[Start of Provided data]
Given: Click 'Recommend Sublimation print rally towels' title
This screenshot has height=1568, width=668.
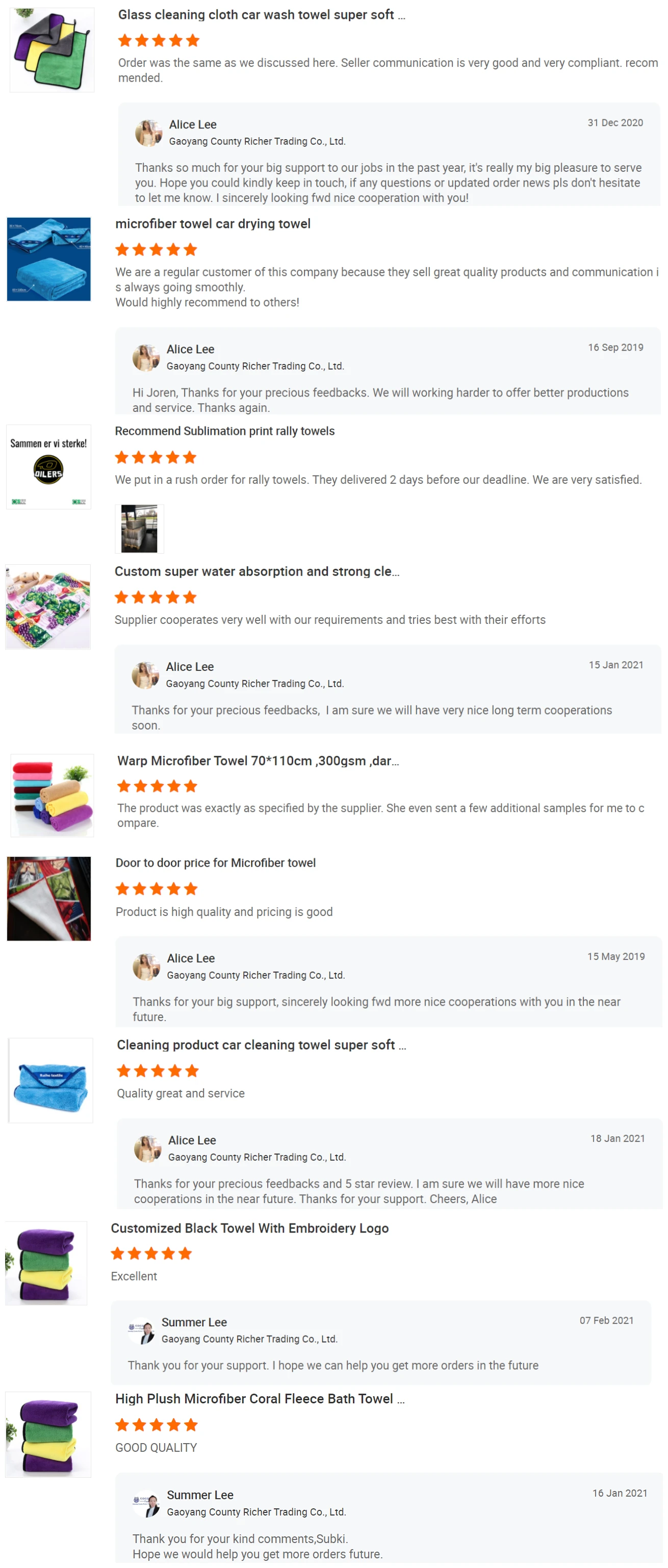Looking at the screenshot, I should (225, 431).
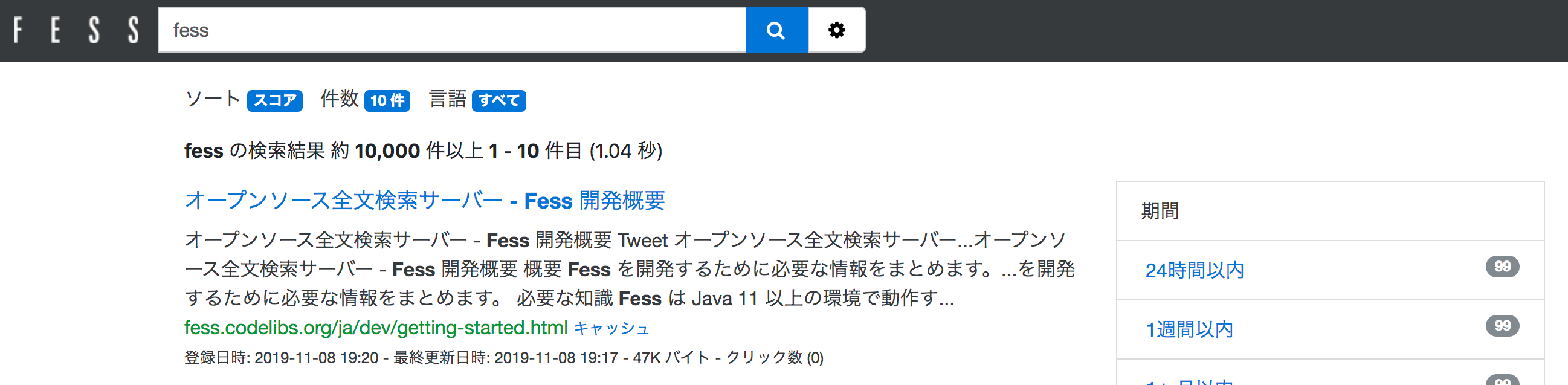Click the FESS logo

tap(76, 30)
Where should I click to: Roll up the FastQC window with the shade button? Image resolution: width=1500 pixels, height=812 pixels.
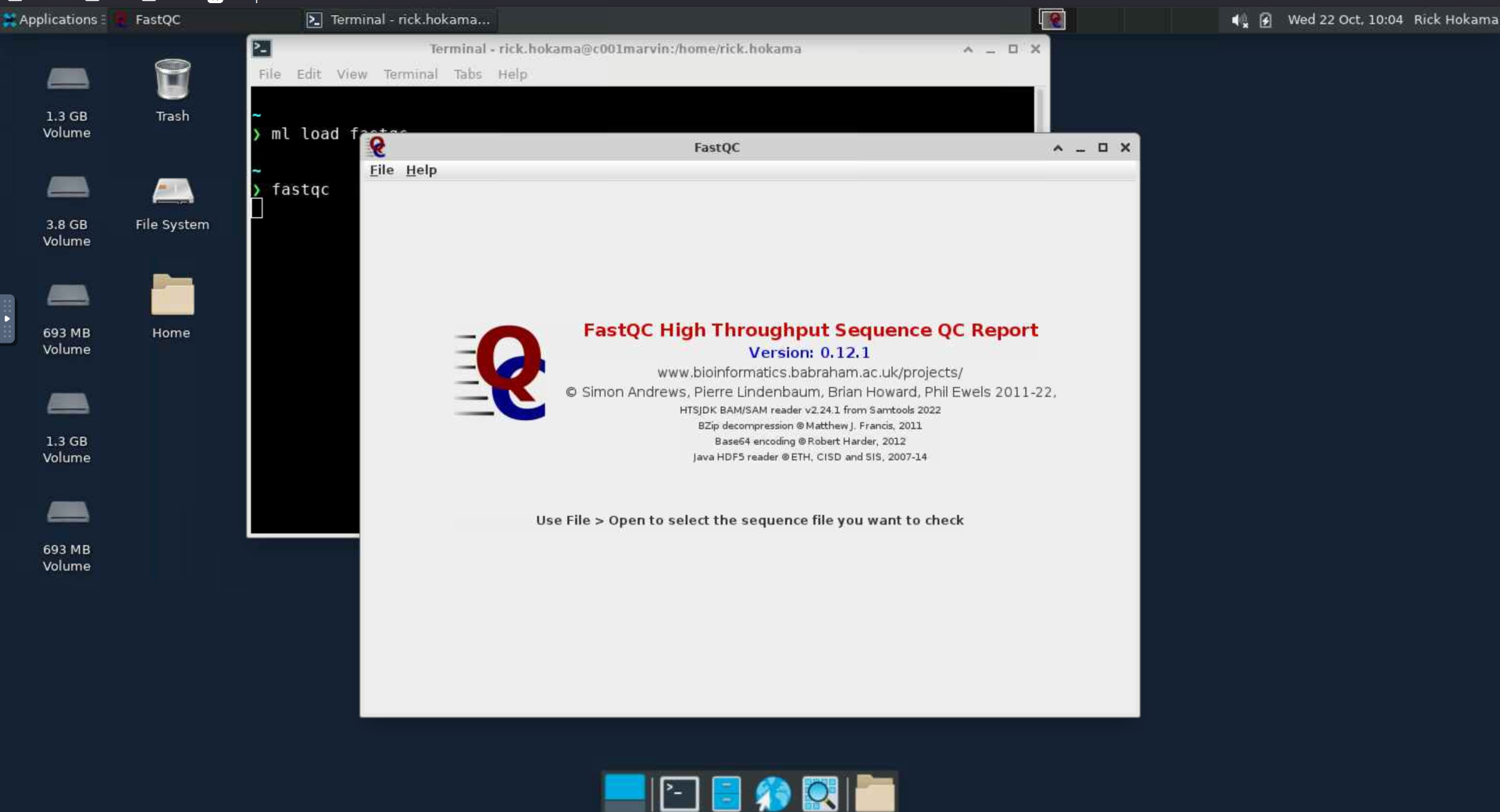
[End of Provided data]
What you have to do>
How many lines in the rows above contain the word "height"? Reply with the number only.

Result for this task>
2